4. La pensée en Terre d’Israël


(Dans la Vieille Ville de Jérusalem)


Traduction simple : 

Il est impossible à un homme d’Israël d’être dévoué et fidèle à ses pensées, à ses réflexions, à ses idées et à son imagination, en dehors de la Terre d’Israël, avec cette qualité de fidélité caractéristique de la Terre d’Israël. Les phénomènes de sainteté, quel que soit leur niveau, sont propres en Terre d’Israël, relativement, alors qu’en dehors de la Terre d’Israël elles sont mêlés de nombre de scories et d’impuretés. Cependant, selon la force du désir et du lien qui unissent l’homme à la Terre d’Israël, ses idées s’éclaircissent depuis le fond de l’air de la Terre d’Israël, qui entoure quiconque est désireux de la voir. “Réjouissez–vous de Jérusalem et jubilez en elle, tous ses amants !”


TEXTE HÉBREU ORIGINAL


Commentaire du Rav Aviner :

La Terre d’Israël n’est pas qu’un lieu géographique, elle est liée par des fibres profondes au peuple d’Israël. Comme il est écrit dans le premier chapitre, le peuple d’Israël et la Terre d’Israël forment une “pièce essentielle”. Il est donc impossible à un homme d’Israël d’être dévoué et fidèle à ses pensées, à ses réflexions, à ses idées et à son imagination, en dehors de la Terre d’Israël, avec cette qualité de fidélité caractéristique de la Terre d’Israël. C’est seulement en Terre d’Israël que toutes ses pensées, ses réflexions, ses idées et son imagination sont fidèles à la personnalité d’Israël au-dedans de son âme, alors qu’à l’extérieur elles se brouillent et elles se dégradent, ce qui fait dire à la Guemara : “Babyloniens stupides, vos enseignements sont obscurs parce que vous habitez une terre d’obscurité* !” [Pessahim 34b].

Les phénomènes de sainteté – il s’agit des dévoilements du Rouah Hakodech et de la prophétie*, qui sont d’un niveau très supérieur aux pensées, aux réflexions, aux idées et à l’imagination dont on vient de parler, quel que soit leur niveau*, sont propres en Terre d’Israël*, relativement, alors qu’en–dehors de la Terre d’Israël ils sont mêlés de nombre de scories et d’impuretés*.

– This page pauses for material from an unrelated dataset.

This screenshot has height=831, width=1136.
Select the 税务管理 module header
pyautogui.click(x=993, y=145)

Mais que dire de l’immense somme de Thora écrite en–dehors de la Terre d’Israël ? Du Talmud de Babylone, des Richonim et des Aharonim ? Toutes ces œuvres sont-elles pleines de scories et d’impuretés ? Des sages nombreux et éminents y ont parlé par Rouah Hakodech, et le livre d’Ézéchiel est même entièrement constitué de prophéties reçues en exil !

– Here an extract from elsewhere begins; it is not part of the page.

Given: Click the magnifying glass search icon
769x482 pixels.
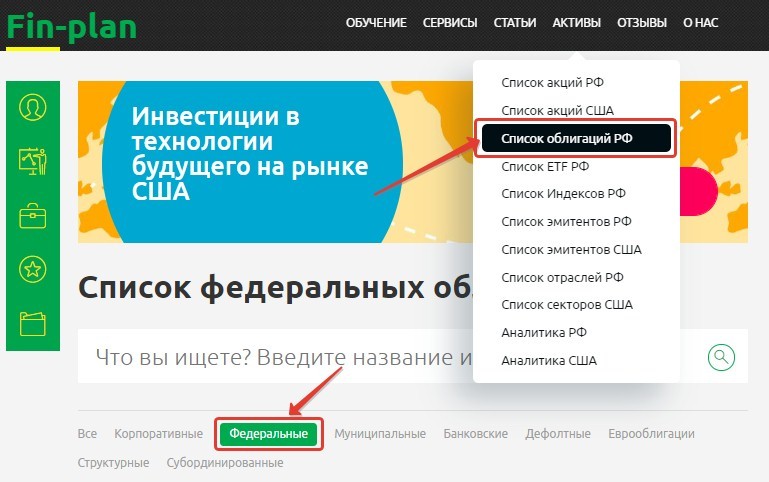Looking at the screenshot, I should (x=721, y=357).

Le Rav ajoute à ce sujet : Cependant, en fonction de la force du désir et de la liaison qui unissent l’homme à la Terre d’Israël, en fonction des nombreux niveaux qui peuvent s’y trouver, ses idées se clarifient depuis le fond de l’air de la Terre d’Israël, qui entoure quiconque est désireux de la voir.

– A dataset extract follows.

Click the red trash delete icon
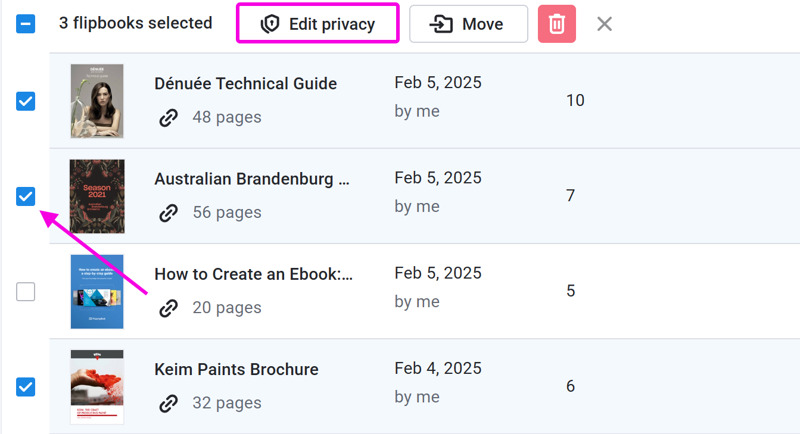 tap(557, 24)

Dans le livre des Psaumes il est écrit : “Et de Sion il sera dit : ‘cet homme et cet homme y sont nés’” [Psaumes 87, 5]. Tous les hommes seraient–ils nés à Sion ?! La Guemara explique : “L’un y est né, et l’autre est dans l’attente de la voir” [Ketoubot 75a]. Même si son corps se trouve physiquement hors de la Terre d’Israël, son âme est en Terre d’Israël*Réjouissez–vous de Jérusalem et jubilez en elle, tous ses amants !”* [Isaïe 66, 10 ; Ta’anit 30b].

C’est ainsi que la nostalgie du peuple d’Israël pour sa terre, et son désir profond de revenir à elle et de chérir son sol, créent un lien avec elle, pour ainsi dire comme s’il y habitait*, alors qu’en réalité il est encore dehors, dans un pays étranger.